Larry McVoy could be a bit brusque when defending BitKeeper and its license, but he did also make some efforts to appease the critics. He maintained a CVS bridge, BK2CVS, that allowed contributors to track Linus’ main line of development using a CVS client instead of BitKeeper, albeit with some delay. Later, he announced a free-software client, although it was deliberately limited—it could only fetch the current state of a repository, with no access to its history, and Larry was very clear that he had no intention of changing that—and it came with a “No Whining License4” that, while perhaps intended as a joke, perhaps also illustrates the tension surrounding BitKeeper within the Linux community.

For better or for worse, the free client did not “(finally) put to rest any complaints about BK not being open source” as Larry hoped. Arguments continued; and in March 2005, Andrew “Tridge” Tridgell—who, aside from kernel development, was known for his work on Samba and rsync—created another, unauthorized free client called SourcePuller. While he claims it was never intended to replace BitKeeper, the idea was to allow people who wouldn’t or couldn’t use BitKeeper to access historical data in BitKeeper repositories—what Larry’s free client specifically did not do.

In April, Larry and Linus came to an agreement that BitKeeper was no longer a good fit for the Linux kernel.
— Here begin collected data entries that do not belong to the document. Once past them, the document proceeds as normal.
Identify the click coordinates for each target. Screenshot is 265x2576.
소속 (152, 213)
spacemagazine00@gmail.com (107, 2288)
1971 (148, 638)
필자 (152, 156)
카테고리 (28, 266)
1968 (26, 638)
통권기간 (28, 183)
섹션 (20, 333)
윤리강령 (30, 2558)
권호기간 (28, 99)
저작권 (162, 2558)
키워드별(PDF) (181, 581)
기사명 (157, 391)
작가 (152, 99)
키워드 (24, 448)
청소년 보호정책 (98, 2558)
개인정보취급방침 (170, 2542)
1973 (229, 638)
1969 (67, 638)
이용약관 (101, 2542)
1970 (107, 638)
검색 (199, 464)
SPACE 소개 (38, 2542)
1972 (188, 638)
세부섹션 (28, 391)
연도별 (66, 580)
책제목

There were a few more new source control options in 2005 than there were in 1991—Linus specifically named Monotone, another distributed system, as a candidate—but ultimately, Linus still wasn’t fully satisfied with any of them. Instead, he took a two-week period off from kernel work to lay down the foundations of Git.

Git Before GitHub: 2005–2008

Linus continued to be heavily involved in Git development for a few months before returning his full attention to the kernel and handing off maintainership of Git to Junio Hamano, who still leads the project to this day. Git was specifically designed to take the place of BitKeeper, so it should come as no surprise that the submission process was substantially similar.
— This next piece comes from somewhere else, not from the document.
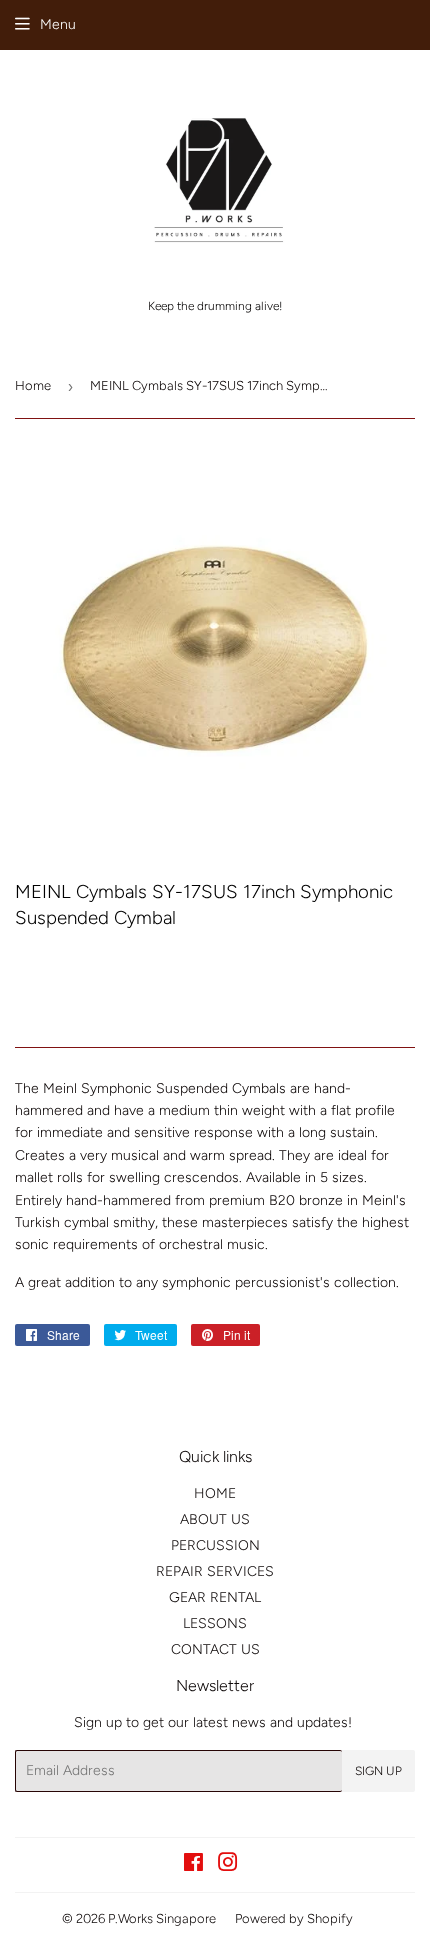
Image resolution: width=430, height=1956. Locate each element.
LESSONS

Contributors continued to send patches via email to the LKML, where the community would review them. I imagine that nearly all contributors began adopting Git, seeing as it was properly free software and made it easy to keep up with everyone else’s work; however, the patch format remained essentially the same, so I suspect that if anyone really didn’t want to bother with Git, they could continue to use the older diff to generate their patches. Git was much more convenient, though: once you made your commits locally, there were built-in commands (git format-patch and git send-email) to convert them into a series of email messages in the appropriate format. On the other end, git am5 extracted the patches from the emails and reconstituted them into commits.

Maintainers who hosted their own Git repositories could also still submit pull requests, as they had with BitKeeper. There was a command for generating these, too: git request-pull, initially written in July 2005 by Ryan Anderson. The format—again, unsurprisingly—was very similar to the BitKeeper example above: an introductory message; a link to the repository; a list of commit subject lines, grouped by author; and an overall diffstat.

To generate this I used:
	git request-pull origin x rsync://h4x0r5.com/git-ryan.git/

The git repository at:
    rsync://h4x0r5.com/git-ryan.git/
contains the following changes since commit 154d3d2dd2656c23ea04e9d1c6dd4e576a7af6de

Ryan Anderson:
  Add git-request-pull-script, a short script that generates a summary of pending changes
  Make git-rename-script behave much better when faced with input contain Perl
  Update the documentation for git-tag-script to reflect current behavior.
  Add documentation for git-rename-script
  Add support for directories to git-rename-script.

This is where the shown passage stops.